While Walter Reed is run by the United States Department of Defense (DOD), St. Albans is run by the Department of Veterans Affairs (VA) and is part of its New York Harbor Healthcare System (NY Harbor HCS). Facilities in Manhattan and Brooklyn join St. Albans in the three-campus network. But unlike those campuses, St. Albans does not provide acute medical services.
“They’re doing a good job,” said 52-year-old Raymond Rivera of Jamaica. Rivera, who served in the U.S. Army from 1975 until 1978, said he had minor foot surgery for heel spurs at St. Albans about two years ago.
But comparing St. Albans to Walter Reed is in many ways moot. The two serve vastly different functions.
“[St. Albans and Walter Reed] are totally different. They have different funding and different missions,” said VA NY Harbor HCS spokesperson Raymond P. Aalbue.
Most obviously, Walter Reed treats men and women in the active duty military; St. Albans treats those who have fulfilled their military commitments.
Walter Reed, long considered the crown jewel of Army medical centers, has more than 50 different specialty and subspecialty clinics including cardiovascular care, neurosurgery and organ transplantation.
St. Albans, a former 76-ward, 3,000-bed U.S. Naval Hospital, offers general and extended care nursing, a psycho-geriatric unit and outpatient primary and specialized care including optometry, podiatry, audiology and dental services. DOD transferred the 1950s-era facility to the VA in March, 1974.
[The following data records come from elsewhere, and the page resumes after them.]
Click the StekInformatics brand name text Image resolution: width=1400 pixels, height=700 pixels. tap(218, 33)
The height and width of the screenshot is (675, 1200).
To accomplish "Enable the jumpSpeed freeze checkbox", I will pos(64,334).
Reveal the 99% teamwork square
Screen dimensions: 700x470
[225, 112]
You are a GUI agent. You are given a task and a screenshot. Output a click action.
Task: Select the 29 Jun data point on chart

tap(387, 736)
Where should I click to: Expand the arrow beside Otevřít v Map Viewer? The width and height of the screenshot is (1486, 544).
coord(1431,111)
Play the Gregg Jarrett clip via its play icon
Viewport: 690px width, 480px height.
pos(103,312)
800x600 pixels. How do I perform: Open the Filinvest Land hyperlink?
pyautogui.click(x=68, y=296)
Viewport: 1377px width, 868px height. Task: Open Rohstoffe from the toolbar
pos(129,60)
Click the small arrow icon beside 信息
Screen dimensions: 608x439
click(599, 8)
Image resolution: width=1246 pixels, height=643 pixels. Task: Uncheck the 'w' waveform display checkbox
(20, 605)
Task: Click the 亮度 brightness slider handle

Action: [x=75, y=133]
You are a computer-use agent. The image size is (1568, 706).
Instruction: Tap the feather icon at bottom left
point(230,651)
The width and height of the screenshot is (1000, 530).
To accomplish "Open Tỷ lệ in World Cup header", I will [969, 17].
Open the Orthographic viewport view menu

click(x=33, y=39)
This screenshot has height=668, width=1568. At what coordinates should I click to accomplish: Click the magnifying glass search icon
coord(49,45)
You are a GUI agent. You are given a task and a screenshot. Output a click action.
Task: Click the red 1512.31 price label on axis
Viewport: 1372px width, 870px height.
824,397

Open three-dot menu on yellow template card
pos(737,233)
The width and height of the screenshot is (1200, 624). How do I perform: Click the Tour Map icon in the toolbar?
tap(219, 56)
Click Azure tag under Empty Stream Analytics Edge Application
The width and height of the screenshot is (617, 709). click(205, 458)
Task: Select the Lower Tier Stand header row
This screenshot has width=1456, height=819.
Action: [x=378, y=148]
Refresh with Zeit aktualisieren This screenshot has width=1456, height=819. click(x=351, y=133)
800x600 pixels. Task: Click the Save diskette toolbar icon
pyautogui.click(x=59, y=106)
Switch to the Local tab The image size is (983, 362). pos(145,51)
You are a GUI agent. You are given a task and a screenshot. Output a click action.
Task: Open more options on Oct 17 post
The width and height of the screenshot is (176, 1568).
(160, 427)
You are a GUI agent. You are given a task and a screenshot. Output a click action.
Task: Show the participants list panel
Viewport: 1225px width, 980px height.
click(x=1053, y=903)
The first veteran was admitted to St. Albans in April, 1974, which today accommodates up to 180 patients. Most inpatients are senior citizens, although occasionally younger patients may be transferred from one of the other two NY Harbor HCS campuses, Aalbue said.
St. Albans also has a homeless domiciliary for 50 residents undergoing psychosocial rehabilitation. There, residents are able to develop work skills and receive vocational counseling and independent living skills training.
Leaning over his tray at lunch time, one vet pointed to the large helping of mashed potatoes and two slices of bread adjacent to a meal replacement beverage marked “diabetic.”
The vet said that a doctor had advised him during a recent appointment to avoid starchy foods. “Well how can you say stay away from it when they give it to you every meal? I try not to eat the potatoes. I’ll eat the meat and the vegetables and leave the potatoes,” he said.
According to Aalbue the meal received by that veteran would have been appropriate for the severity of his illness. “Diets are closely monitored,” he said. “Menus are prescribed by a physician, monitored by a registered dietician and supervised by a highly qualified nursing staff.”
As a whole the veterans interviewed cited minor complaints.
Aalbue was not surprised to learn of the positive feedback given by St. Albans patients. “The quality of care that vets get is exceptional. There have been a lot of kudos to the VA lately.”
The VA included St. Albans among 18 sites it selected in 2004 for additional analysis as part of the VA’s Capital Asset Realignment for Enhanced Services, a comprehensive study of the agency’s healthcare infrastructure that began in 2002.
Last August, VA Secretary R. James Nicholson announced his decision to replace existing facilities at St. Albans with a state-of-the-art nursing home, outpatient clinics and domiciliary consolidated at the northern end of the campus.
Although still in the planning stages, Aalbue said that the new facility will provide expanded outpatient services.